# [Pixel coordinate grounding data]
────────────────

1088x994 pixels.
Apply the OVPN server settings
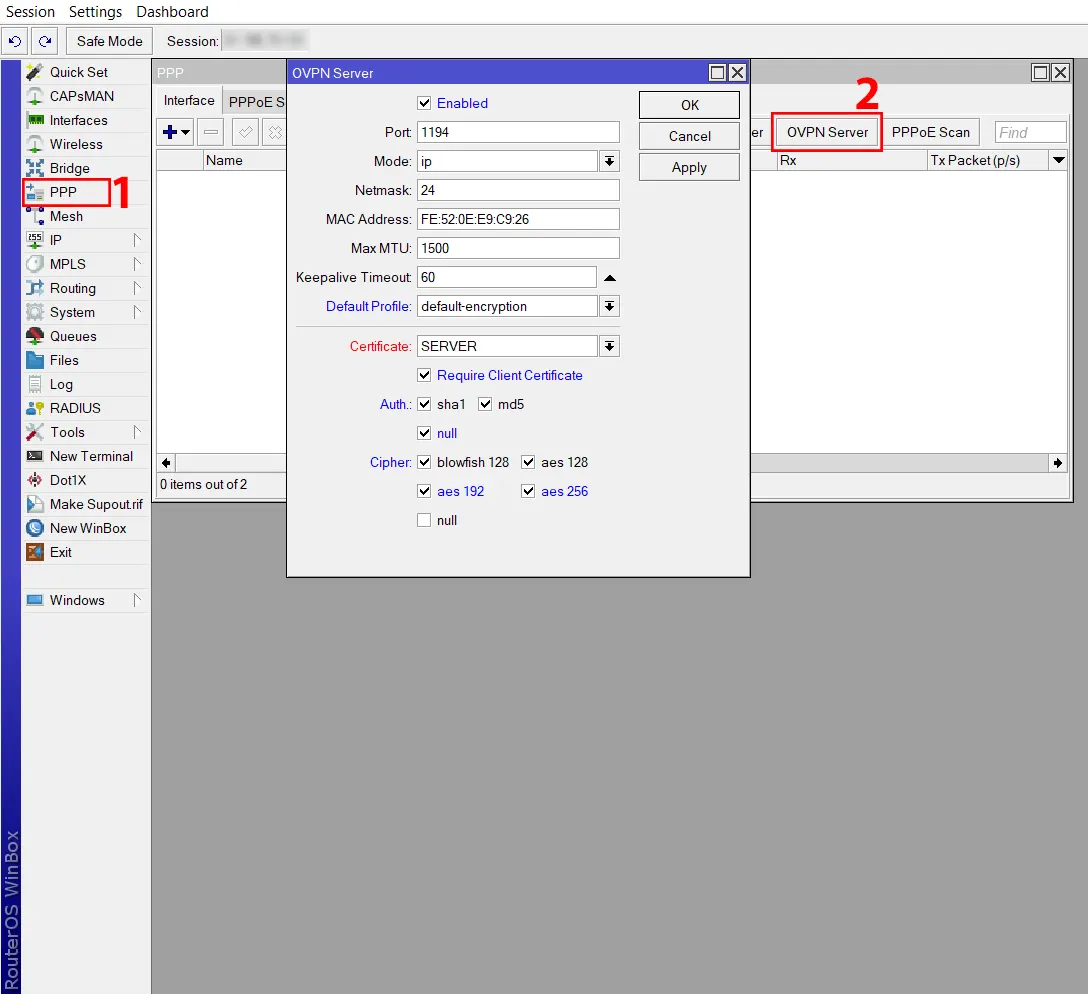688,167
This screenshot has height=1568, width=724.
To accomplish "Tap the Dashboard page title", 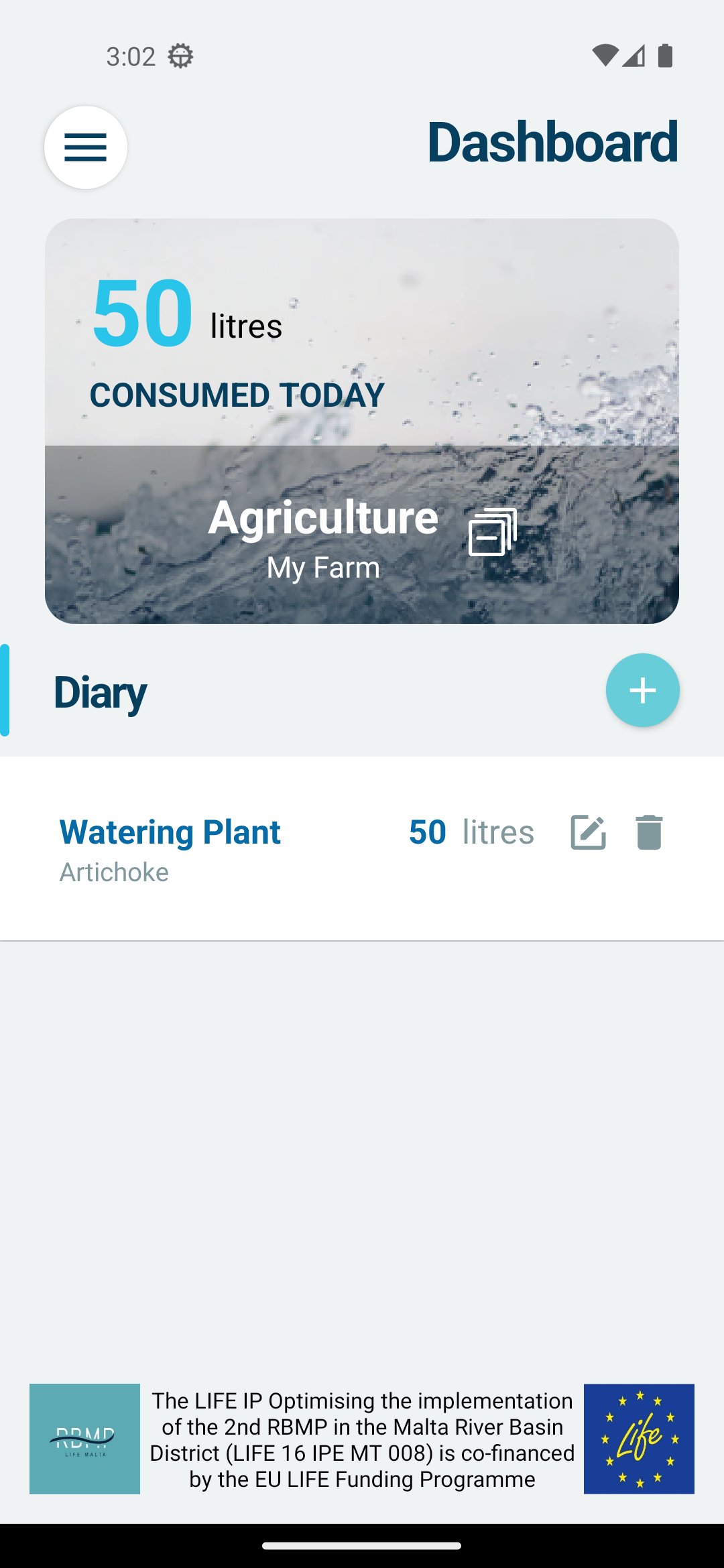I will point(552,142).
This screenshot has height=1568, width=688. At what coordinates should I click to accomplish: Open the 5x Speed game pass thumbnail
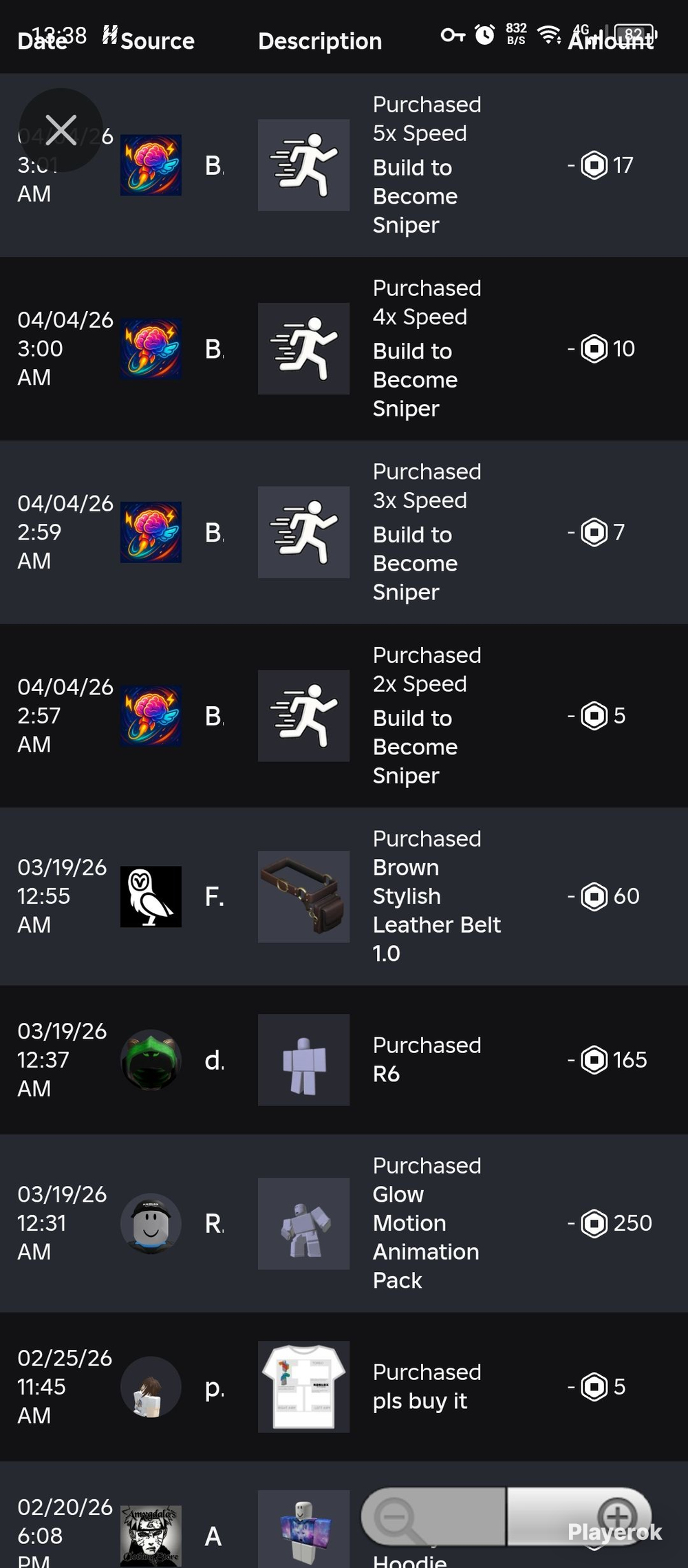point(303,165)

────────────────

# [Problem to solve]
Transcribe exactly the span of lines that opens with the line holding "This screenshot has height=1568, width=688." and closes with the last line of the entries above. Omit pictures.

# [Answer to this task]
This screenshot has height=1568, width=688. At what coordinates should I click to accomplish: Open the 5x Speed game pass thumbnail
point(303,165)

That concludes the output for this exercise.